Here’s my hypothesis: culturally and societally, the world is becoming increasingly more fragmented and disconnected due to overuse of digital tools and entertainment.
I know this neither a popular or unique sentiment, but it’s mine.
For the past five years, I’ve been traveling (both alone and with others) to a little village in Switzerland to hike and climb in the Alps. My wife introduced me to the place back in 2013 and every year I feel drawn to return even though there are so many new places to see in the world.
I’ve fallen in love with the area. Every morning when I wake up there I can’t wait to get out into the mountains and spend the day romping through passes, meadows, and streams looking at cows with large bells around their necks. For me, the place is magic (And no, I’m not telling you where it is).
The 2nd year I went I was surprised to notice that I was experiencing an utter lack of anxiety, resentment towards others, and a lack of judgment towards everything and everyone… emotions and thoughts which I live with on an almost daily basis at home. I discovered I was genuinely happy without all the STUFF I think will make me happy. All I carried each day was a small backpack with a water bottle, some snacks, and maybe a puffy for higher elevation. What I didn’t pack was my phone. I’d turn off email before I left the U.S. I disconnected iMessage and only use the phone for photos or calls when I initiated them. I was no longer responding to a device; the device responded to me.
When working, I spend much of my time trying to be intentional about HOW I work. HOW I communicate, and HOW I spend my time. This can be tricky in a world where the perceived cultural norm is to immediately respond to emails and text messages that come at us 24/7. I have spent the past 8 years trying to create habits like disabling notifications on my phone, checking email only at certain times, and scheduling meeting times with people instead of just interrupting their workflow. I try all of these as a means of staying proactive and not falling into the trap of reactivity. And I fail these intentions several times each day. As an entrepreneur, I often have that little voice in the back of my mind that tells me that if I don’t respond quickly, someone else will! So, I often break my own good habits out of fear.
When I look over everything I’m trying to optimize, I think about my
parents and grandparents, living in a pre-smartphone world. I’m pretty sure they didn’t employ all these methods to gain superhuman status or elevate their consciousness, and yet most of them seemed content, even happy with simpler lives.
But now, there's this need to up our game. To “feel better” than we do naturally or normally. We are looking for something to combat the new ailments we have like disconnection, anxiety, lack of attention, and poor physical health as a result of living lives where there is more interaction with our phones than with each other.
Now, I can’t blame all my problems and dissatisfaction in life on a device. The phone is just a symptom of a larger problem. It’s the easy target to cast stones at. I pack all of these routines into my day in hopes of becoming someone more comfortable, confident, and happy.
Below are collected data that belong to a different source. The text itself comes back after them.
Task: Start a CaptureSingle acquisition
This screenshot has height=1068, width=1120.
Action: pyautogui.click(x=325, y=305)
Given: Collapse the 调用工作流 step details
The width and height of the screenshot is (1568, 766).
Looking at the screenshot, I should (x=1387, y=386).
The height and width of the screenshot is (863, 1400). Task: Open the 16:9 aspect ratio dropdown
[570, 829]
And in my case, trying and make it look effortless. But if I bring my Swiss experience to bear on this issue, then maybe I don’t need to do so much addition as I do subtraction. Instead of adding more elements to my day, maybe I’ll just let go of the elements that cause suffering in the first place. It goes against my “more is better” philosophy, but frankly, that philosophy hasn’t served me well for quite some time.